Russia‘s Far East region has cancelled the result of a runoff governorship vote in an unprecedented move after claims of vote-rigging in favour of a candidate backed by President Vladimir Putin triggered protests.
A local electoral commission took the decision on Thursday after Russia’s election chief Ella Pamfilova on Wednesday recommended re-running the vote.
The crisis erupted in the Far Eastern region of Primorsky Krai where an opposition candidate accused a ruling party representative endorsed by Putin of “stealing” his victory in the vote last Sunday.
Communist Party candidate Andrei Ishchenko, 37, seemed poised to become the next governor of Primorsky Krai until the results suddenly changed overnight allowing his Kremlin-backed rival, Andrei Tarasenko, to claim victory.
Sunday’s vote was a second-round runoff after Tarasenko failed to win at least 50 percent of the vote in the first stage.
Tarasenko on Thursday accepted the annulment of the vote.
|Andrei Ischenko seemed poised to win governorship until the sudden result change [Reuters]
“There have been too many complaints, everything has to be fair and decent. The cancellation of the vote result is fair,” he told Russian media.
The Communist Party had earlier urged authorities to call the race for Ishchenko instead of re-running it.
Communist candidate Ishchenko said he will appeal the election commission’s decision in court and that he planned rallies in Vladivostok, the capital of Primorsky Krai.
In Moscow, electoral head Pamfilova welcomed the decision saying “there was no other way out in this situation”.
Asked if she can guarantee that the next vote will be fair, she told Interfax news agency: “Now only God can guarantee things.”
On Wednesday, she said there were “serious violations” in the vote and referred to instances of ballot-stuffing and bribes, but denied that it was rigged in favour of the Putin-backed candidate.
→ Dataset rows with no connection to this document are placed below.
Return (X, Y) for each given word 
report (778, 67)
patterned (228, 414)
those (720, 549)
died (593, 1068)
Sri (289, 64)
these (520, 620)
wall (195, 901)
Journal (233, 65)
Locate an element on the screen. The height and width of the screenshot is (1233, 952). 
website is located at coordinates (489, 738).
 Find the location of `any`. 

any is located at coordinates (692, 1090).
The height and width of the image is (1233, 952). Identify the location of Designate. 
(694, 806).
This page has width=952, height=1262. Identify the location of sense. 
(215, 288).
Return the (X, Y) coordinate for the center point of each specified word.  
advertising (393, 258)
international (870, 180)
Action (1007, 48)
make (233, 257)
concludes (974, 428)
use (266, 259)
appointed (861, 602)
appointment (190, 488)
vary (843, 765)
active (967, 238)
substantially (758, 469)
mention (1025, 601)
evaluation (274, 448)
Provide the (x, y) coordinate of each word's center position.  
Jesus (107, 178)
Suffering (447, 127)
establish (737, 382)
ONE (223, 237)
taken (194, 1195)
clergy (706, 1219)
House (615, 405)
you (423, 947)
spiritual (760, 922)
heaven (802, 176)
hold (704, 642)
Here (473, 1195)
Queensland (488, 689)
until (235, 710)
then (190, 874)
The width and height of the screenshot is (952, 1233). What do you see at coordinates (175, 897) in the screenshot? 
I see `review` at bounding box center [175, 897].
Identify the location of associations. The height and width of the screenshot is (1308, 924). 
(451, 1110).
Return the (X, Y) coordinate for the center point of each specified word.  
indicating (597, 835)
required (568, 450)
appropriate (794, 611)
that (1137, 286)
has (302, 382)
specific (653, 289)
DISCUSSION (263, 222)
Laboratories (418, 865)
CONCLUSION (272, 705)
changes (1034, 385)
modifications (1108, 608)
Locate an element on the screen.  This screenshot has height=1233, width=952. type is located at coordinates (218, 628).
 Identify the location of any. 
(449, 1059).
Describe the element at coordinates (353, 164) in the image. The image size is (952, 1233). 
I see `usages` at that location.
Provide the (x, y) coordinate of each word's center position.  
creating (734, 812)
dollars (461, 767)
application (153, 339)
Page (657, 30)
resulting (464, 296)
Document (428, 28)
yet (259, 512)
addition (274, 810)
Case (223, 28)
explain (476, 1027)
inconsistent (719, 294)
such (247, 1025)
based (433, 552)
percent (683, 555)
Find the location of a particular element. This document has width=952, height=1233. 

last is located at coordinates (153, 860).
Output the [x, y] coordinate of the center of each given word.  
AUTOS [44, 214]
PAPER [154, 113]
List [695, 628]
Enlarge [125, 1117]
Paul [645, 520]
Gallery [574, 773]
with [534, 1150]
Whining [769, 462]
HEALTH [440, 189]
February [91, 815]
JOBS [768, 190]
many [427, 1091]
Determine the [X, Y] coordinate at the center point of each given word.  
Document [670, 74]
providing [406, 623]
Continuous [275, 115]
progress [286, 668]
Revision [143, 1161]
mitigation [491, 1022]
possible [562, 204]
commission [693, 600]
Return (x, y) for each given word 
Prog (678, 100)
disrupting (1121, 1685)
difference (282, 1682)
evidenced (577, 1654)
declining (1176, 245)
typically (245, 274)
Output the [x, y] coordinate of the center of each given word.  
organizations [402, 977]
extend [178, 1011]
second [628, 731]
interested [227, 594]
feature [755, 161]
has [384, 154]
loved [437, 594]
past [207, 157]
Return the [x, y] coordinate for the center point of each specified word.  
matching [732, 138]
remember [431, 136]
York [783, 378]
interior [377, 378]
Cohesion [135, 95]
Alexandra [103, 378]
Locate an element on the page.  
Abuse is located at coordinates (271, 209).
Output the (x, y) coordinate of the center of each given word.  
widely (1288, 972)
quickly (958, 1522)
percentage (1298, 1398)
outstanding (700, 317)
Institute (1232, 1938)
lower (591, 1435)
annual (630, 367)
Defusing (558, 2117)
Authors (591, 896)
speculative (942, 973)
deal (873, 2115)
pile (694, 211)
Local authorities are due to set a new date for the vote later this month.
While nearly every election in Russia is marred by claims of vote-rigging, the opposition and ordinary Russians said ballot-stuffing during the far eastern vote was especially brazen.
According to the official results, Tarasenko won 49.55 percent of the vote after a sudden surge, while Ishchenko received 48.06 percent.
That result came despite the Communist Party candidate enjoying a five-point lead when more than 95 percent of votes were counted.
The Kremlin this month suffered election blows in the regions of Khabarovsk, Khakasia and Vladimir, where ruling party candidates failed to win in the first round.